The color rendering index(CRI) is a numerical value that summarizes the ability of a light source, such as an LED ceiling light, to render colors compared to natural light (CRI=100). This measure takes into account the response of the human eye.

How CRI is calculated

The CRI value of a light source is calculated by comparing the appearance of a given color sample with that of the same range of colors under natural light or a standardized light of the same color temperature that serves as a reference. For color temperatures up to 5000K a black body is used and for higher temperatures daylight is used. With the results of each sample an arithmetic average is made that will define the global capacity of our source to reproduce the colors without distorting them.
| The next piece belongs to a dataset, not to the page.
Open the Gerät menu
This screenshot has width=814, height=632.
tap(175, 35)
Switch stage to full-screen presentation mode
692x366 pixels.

NameAppearance under sunlightColour
TCS01R1Light greenish red
TCS02R2Dark greyish yellow
TCS03R3Intense yellowish green
TCS04R4Light yellowish green
TCS05R5Light bluish green
TCS06R6Light blue
TCS07R7Light violet
TCS08R8Light reddish lilac

If there is something we must keep in mind is that the color rendering index is an average of the performance of the light source from a strictly colorimetric point of view and does not take into account the spectrum of the emitted light. This means that two bulbs with the same CRI value may not represent the colors of objects in the same way, especially if they are from different manufacturers.
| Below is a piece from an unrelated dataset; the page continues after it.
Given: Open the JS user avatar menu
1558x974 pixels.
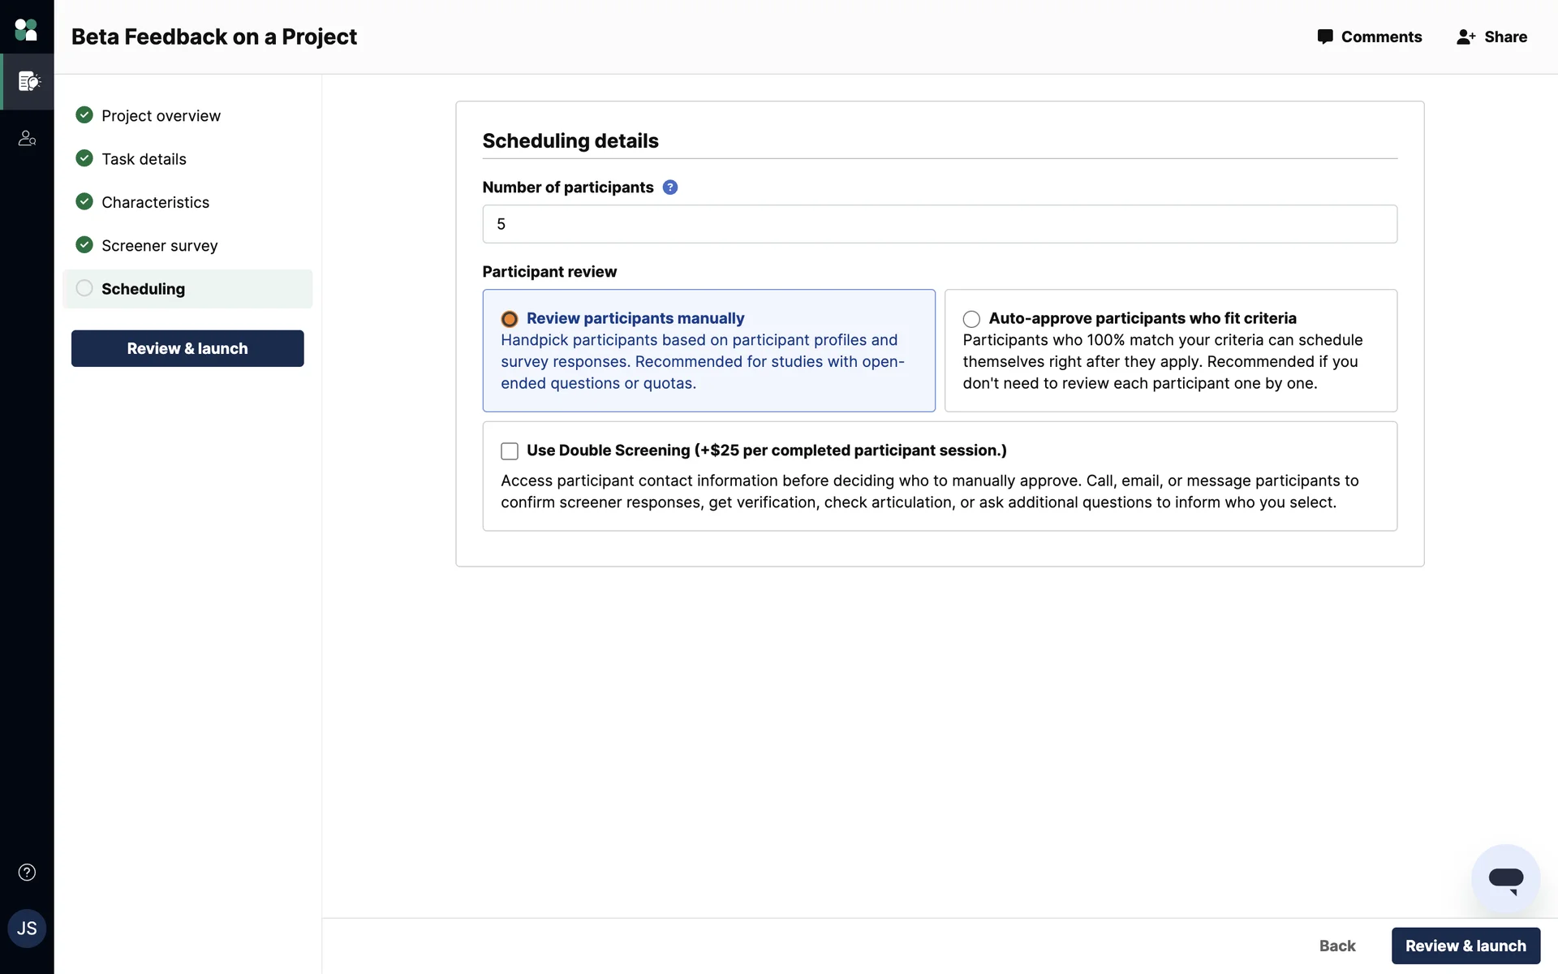Looking at the screenshot, I should point(27,929).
Usefulness of the color rendering index

The main advantage of knowing this measure is to be able to quantitatively evaluate the quality of a bulb and compare it with others. In general, we will look for the CRI of our light source to be at least 80. However, in specific applications, such as stores or showrooms, it is advisable to use values that are even higher than 90, such as the Alabama series pendant lamps.

Different CRIs

Other indices for measuring the quality of light

The CRI, although the most widespread, is not the only method available to evaluate how a light source represents colors. Currently, we can highlight above all the CQS and the TLCi, which we will explain below:

Color Quality Scale (CQS)

Developed by NIST (National Institute of Standards and Technology) to compensate for some of the problems of the CRI, in fact it is a modification of it. This system uses more saturated color samples and uses the root mean square value of the samples instead of the arithmetic mean.

TLCI (Television Lighting Consistency Index)

This replaces the response of the human eye with that of a camera and uses a wider sample of colors. TLCI also ranges up to 100 and indicates whether color correction of the footage will be necessary.

85 – 100No need
70 – 85Simple
50 – 70Complex
25 – 50Complex. Will still not look good
<25Impossible to correct

In summary, the color rendering index of a light source will tell us how well it reproduces the colors of objects. The higher this value, the more natural the colors displayed will appear.